Independently of the level of theory, the extended T(ss) conformer with hydrogen bonds between C=O and (α)O-H groups is of the lowest energy. The second in the energetical sequence is the T(as) conformer, which differs from the T(ss) form by the rotation of one of the ester groups by 180°. Intramolecular OH…O hydrogen bonds observed in this T(as) rotamer again involve only proximal functional groups but at one end of the molecule the acceptor is the carbonyl oxygen, while at the other end it is the methylated oxygen.

These T conformers are followed by the G⁺ ones: the G⁺(aa), the G⁺(sp⁺) and the G⁺(ss). At MP2/6-31G* level the energy differences between the examined G⁺ conformers are smaller then 0.22 kcal/mol and their relative energy varies from 1.38 to 1.60 kcal/mol. The corresponding relative energies of these conformers at RHF/6-31G* and RHF/3-21G levels are in the range 2.19 - 3.38 and 2.45 - 5.98 kcal/mol, respectively.

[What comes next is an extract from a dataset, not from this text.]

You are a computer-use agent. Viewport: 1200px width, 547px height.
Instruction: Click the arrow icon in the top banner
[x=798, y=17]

The G⁺(ss) conformer, the third in the energetical sequence at MP2/6-31G*, is stabilized by hydrogen bonds each closing five membered rings between (α)O-H and the carbonyl oxygen. The G⁺(aa) rotamer is stabilized by hydrogen bonds between (β)O-H and O=C groups of S(6) motif. The energy difference between the G⁺(aa) and the G⁺(ss) conformers, at MP2/6-31G* level, is relatively small and equals 0.11 kcal/mol.

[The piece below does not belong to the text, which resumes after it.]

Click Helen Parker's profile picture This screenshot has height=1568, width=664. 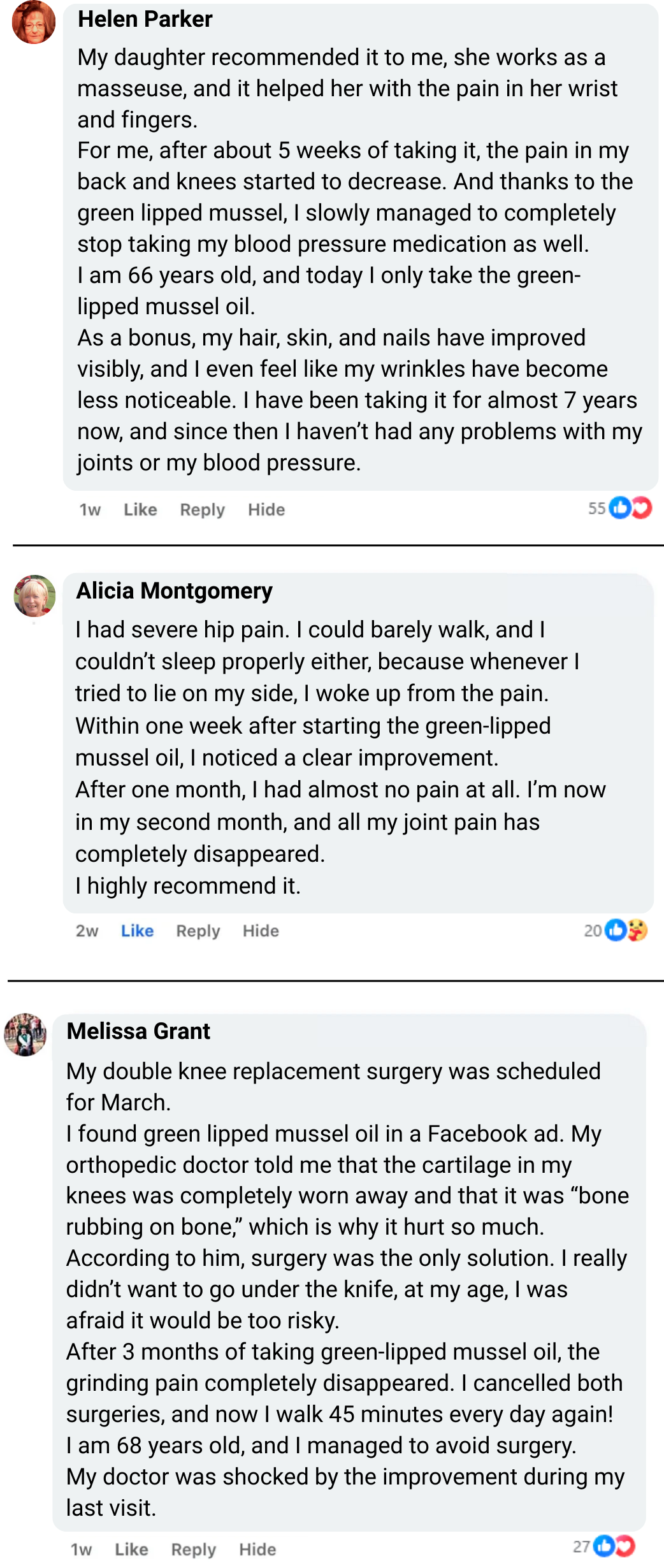[34, 22]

Ab-initio calculations clearly indicate that the extended T conformation with both carbonyl oxygens eclipsed by α-hydroxyls is preferred for the isolated molecules. This T(ss) conformation being stabilized by intramolecular hydrogen bonds between α-hydroxyls and the nearest carbonyl oxygens and by the attraction of two pairs of antiparallel dipoles formed by (β)C-H and C-O(Me) bonds. The T(as) conformer which differs from the lowest energy form by 180° rotation of one of the ester groups and which is present in the crystal, may also exist in equilibrium with the T(ss) conformer. At MP2/6-31G* level this conformer has a relative energy equal to 1.2 kcal/mol. However this conformer is asymmetrical and the lowest energy form possesses C₂ symmetry. Because of entropy reasons, the asymmetrical conformers are preferred to symmetrical ones by RTlnω, where R is the gas constant, T is the temperature in Kelvin and ω is a degeneracy of the state. For the analyzed systems we obtain the value of 0.41 kcal/mol and by this amount any symmetrical conformer of dimethyl (R,R)-tartrate is destabilized in comparison with an asymmetrical one [23].

Conclusions

Both X-ray and ab-initio studies indicate that dimethyl (R,R)-tartrate tends to adopt the extended T conformation with ester groups mutually trans, hydroxyls minus gauche, and hydrogens plus gauche. The ester groups do not form an extension of the carbon chain but their oxygens tend to eclipse α-hydroxyl groups. In isolated molecules such a conformation is always stabilized by intramolecular hydrogen bonds between the hydroxyl and the neighboring ester groups. Quantum chemical calculations point out the T(ss) and T(as) conformers as the two lowest energy forms. The latter conformer has also been found in the crystal structure. However, due to the engagement of the hydroxyl groups in intermolecular rather than intramolecular hydrogen bonds, the T(as) conformer in the solid state differs from its analog in the gas phase in the orientation of O-H bonds. Common to all these conformers is an antiparallel arrangement of two pairs of (β)CH/CO bonds leading to attractive dipole-dipole interactions. This type of interaction seems therefore to be a meaningful factor in stabilizing a particular conformation of dimethyl (R,R)-tartrate.